Seggiolino antiabbandono: da fine Febbraio è obbligo

Martedì 08 Ottobre 2019 è stato firmato un decreto attuativo dalla ministra De Micheli che prevede obbligatoria la presenza di sistemi di allarme, i quali, in pochi secondi ricorderanno attraverso un segnale sonoro al conducente, prima che esca dall’auto, la presenza di un piccolo a bordo.

Bisognerà però aspettare fine febbraio affinché tale decreto diventi legge.

La tempistica nel dettaglio

Il decreto entrerà in vigore 15 giorni dopo la sua pubblicazione, quindi entro la fine di Ottobre.

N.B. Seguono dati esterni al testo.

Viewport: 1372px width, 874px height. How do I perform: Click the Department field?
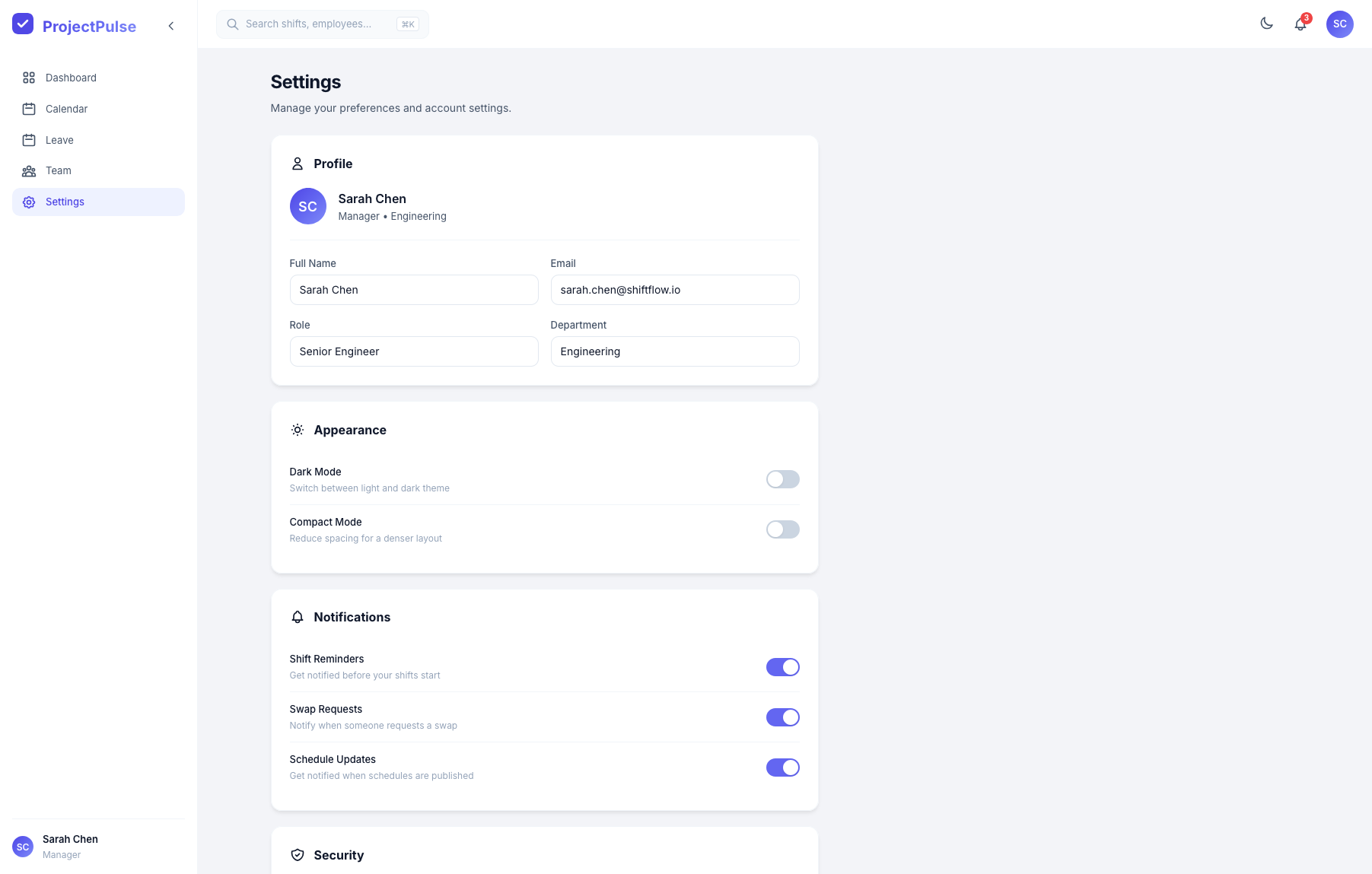click(x=674, y=351)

Mentre l’obbligo scatterà solo 120 giorni dopo l’entrata in vigore del decreto ministeriale e non sarà possibile ridurre i tempi.

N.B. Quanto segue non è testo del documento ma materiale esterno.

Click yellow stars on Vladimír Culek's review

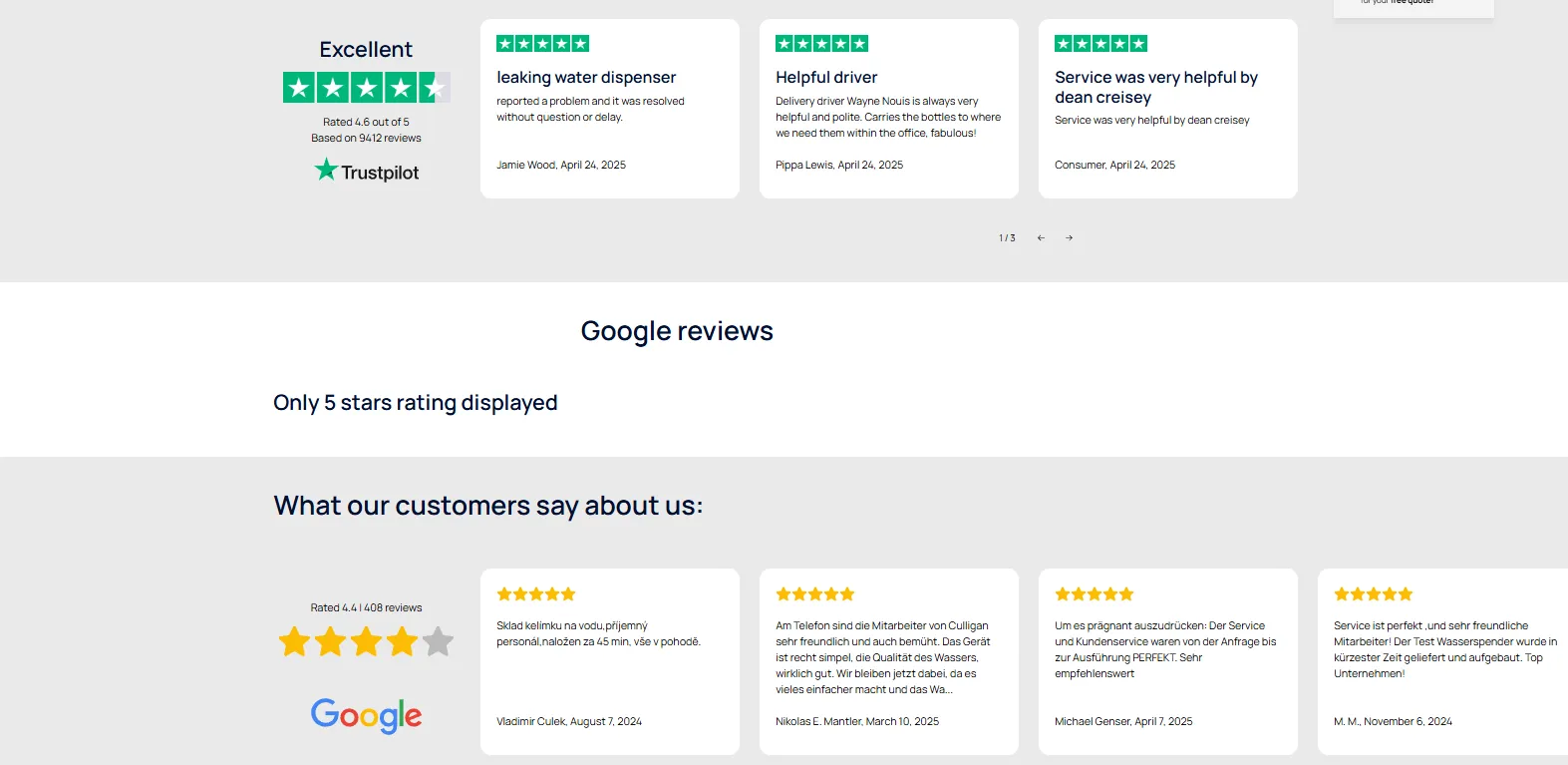(536, 594)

I tempi vengono stabiliti sia dalla legge (la 117/2018) sia dal buonsenso: infatti sarebbe impossibile per l’industria adeguarsi in tempi più rapidi.

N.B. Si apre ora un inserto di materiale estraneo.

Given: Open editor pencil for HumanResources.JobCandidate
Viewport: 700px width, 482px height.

Quindi, per il momento, non è necessaria alcuna corsa all’acquisto, soprattutto perché acquistando un prodotto adesso, non si avrebbe la certezza che risponda alle caratteristiche tecniche fissate dal decreto ministeriale.

Tali caratteristiche diventeranno ufficiali solamente dopo la pubblicazione del decreto in Gazzetta.

(Immagine di motori.virgilio.it)

Le possibili caratteristiche

L’allegato A9 al decreto prevede che il dispositivo dovrà segnalare l’abbandono del minore mediante l’attivazione di un allarme che dovrà attirare l’attenzione del conducente tempestivamente, attraverso appositi segnali visivi e acustici percepibili all’interno o all’esterno del veicolo.

Il testo prevede anche che i dispositivi abbiano la possibilità di essere collegati allo smartphone e questa caratteristica sicuramente susciterà forti interessi nei potenziali acquirenti, ma questa scelta avrebbe anche i suoi “contro”, infatti potrebbe darsi che il dispositivo destinato a ricevere messaggi e chiamate di avviso possa avere la batteria scarica o trovarsi privo di segnale.

(Immagine di acquisti.corriere.it)

Chi dovrà utilizzare il seggiolino antiabbandono e perché?

Il decreto parla chiaro: ogni bambino di età inferiore a 4 anni dovrà fare utilizzo di sediolini con sistemi di allarme.

Il fine di questa futura legge è volto a mettere un argine ai tragici casi di cronaca come quello più recente accaduto a Catania, dove un padre, per via di un’inspiegabile “black out”, ha lasciato per cinque ore sotto al sole suo figlio che avrebbe dovuto portare all’asilo.

Dunque, con questi nuovi seggiolini ci si augura di scongiurare altre tragedie simili, purtroppo ancora numerose.

Solo in Italia, in vent’anni i casi di morte dovuti a questo tipo di incidente sono otto, senza contare chi viene dimenticato in auto, ma per fortuna senza conseguenze irreparabili.

(Immagine di panorama.it)

Quanto può costare un seggiolino antiabbandono?

C’è bisogno di attendere prima di fare un tale acquisto, innanzitutto per capire le caratteristiche se sono adeguate e se corrispondono a quelle ufficiali, ma non solo.

Ci potrebbero essere alcuni incentivi, anche se al momento non sono stati specificati.

Quanto ai prezzi dei dispositivi attualmente in commercio, questi partono da 50 euro e arrivano a 100 circa.

Sono equipaggiamenti che si aggiungono ai normali seggiolini, ma arriveranno anche seggiolini che hanno il dispositivo integrato ed il prezzo potrebbe aumentare.

Intanto una cosa è certa, bisogna assicurarsi che il seggiolino che ci accingiamo ad acquistare sia omologato, senza badare troppo a spese.

Mai scegliere prodotti a basso costo perché la resa potrebbe non essere delle migliori.

Non ci resta che aspettare che il decreto diventi legge per tirare un sospiro di sollievo e procedere agli acquisti in tutta sicurezza!